Two projects both led by researchers at University of Copenhagen with participation from DTU and funded by the Novo Nordisk Foundation aim at creating an entirely new category of climate-friendly plant-based foods and to convert rapeseed proteins from feed to food respectively, thereby developing novel sustainable food sources for the growing global population.

Providing enough proteins through sustainable food production is a huge challenge that is only becoming more pressing as the global population continues to grow. By 2050, the global population is expected to reach 9.7 billion people.

Using animals as a protein source is a poor solution as the production harms the environment by high greenhouse gas emissions. Furthermore, an astonishing 1/3 of the Earth's arable land is used to grow feed for animals. Theoretically, if this area was used for growing plants for direct human consumption, four billion more people could be fed without increasing agricultural land use or harming the environment further. Now two new projects will pave the way for developing novel sustainable proteinaceous plant-based foods for the growing global population.

The PROFERMENT project builds on the idea that solid state-fermentations with filamentous fungi and bacteria can enhance the taste, mouthfeel, and the nutritional quality of plant foods. The SEEDFOOD project will convert rapeseed proteins from feed to food.

PROFERMENT – Using fermentation to optimise plant-based protein sources

PROFERMENT, run by the Department of Food Science at the University of Copenhagen in collaboration with DTU and Utrecht University in the Netherlands, has received DKK 56 million from the Novo Nordisk Foundation to develop the basic knowledge required to invent a completely new category of sustainable, plant-based foods as an alternative to animal protein sources.

"At DTU we are excited to participate in this visionary project. The project is an ideal collaboration that I look forward to being part of. For us it involves a lot of new enzyme work. We will develop new biotechnology methods that are set to provide new insight into a range of fundamental enzyme catalysed processes that are crucial for creating tomorrow's sustainable food."
Professor Anne S. Meyer, DTU Bioengineering

"There is a reason why we eat meat and other animal protein. It has a really good nutritional composition as well as some flavour components and a mouthfeel that, perhaps for evolutionary reasons, we really like. If we have to eat less meat, there is no point in trying to suppress these desires. We want to find some plant-based alternatives to meat that do not necessarily look like meat, but which offer the same enjoyment of food that meat provides for many of us," explains project leader Dennis Sandris Nielsen from Copenhagen University.

The research is based on yellow peas and oats, because both crops grow well in the northern hemisphere and have a naturally relatively high protein content. At the same time, they are crops that are currently being used primarily for animal feed. The idea is also that the methods should be transferable to other crops, with the oats representing grains and the yellow peas representing legumes.

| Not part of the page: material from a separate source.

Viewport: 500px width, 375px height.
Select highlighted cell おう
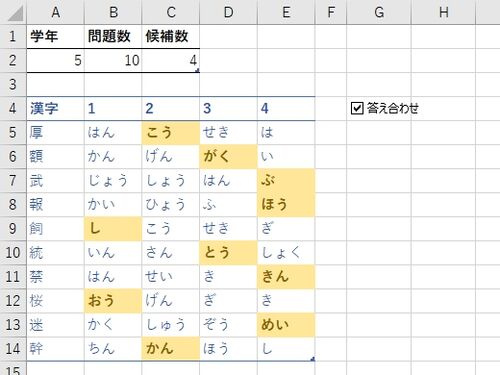113,301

The researchers will process the plants using fermentation, which is an age-old method for processing foods, so that they become more flavourful and last longer. Furthermore, the researchers will use a combination of Bacillus bacteria and various moulds for the processing of both yellow peas and oats, thereby increasing the nutritional value and creating the desired structure and taste that will make plant-based proteins a real alternative to animal protein.

Plants generally protect their proteins very well, which is why they are not very accessible for human digestion, and accessing the proteins is one of the challenges the researchers will have to overcome.

"At DTU we are excited to participate in this visionary project. The project is an ideal collaboration that I look forward to being part of. For us it involves a lot of new enzyme work. We will develop new biotechnology methods that are set to provide new insight into a range of fundamental enzyme catalysed processes that are crucial for creating tomorrow's sustainable food," says co-project leader Anne S Meyer from DTU Bioengineering.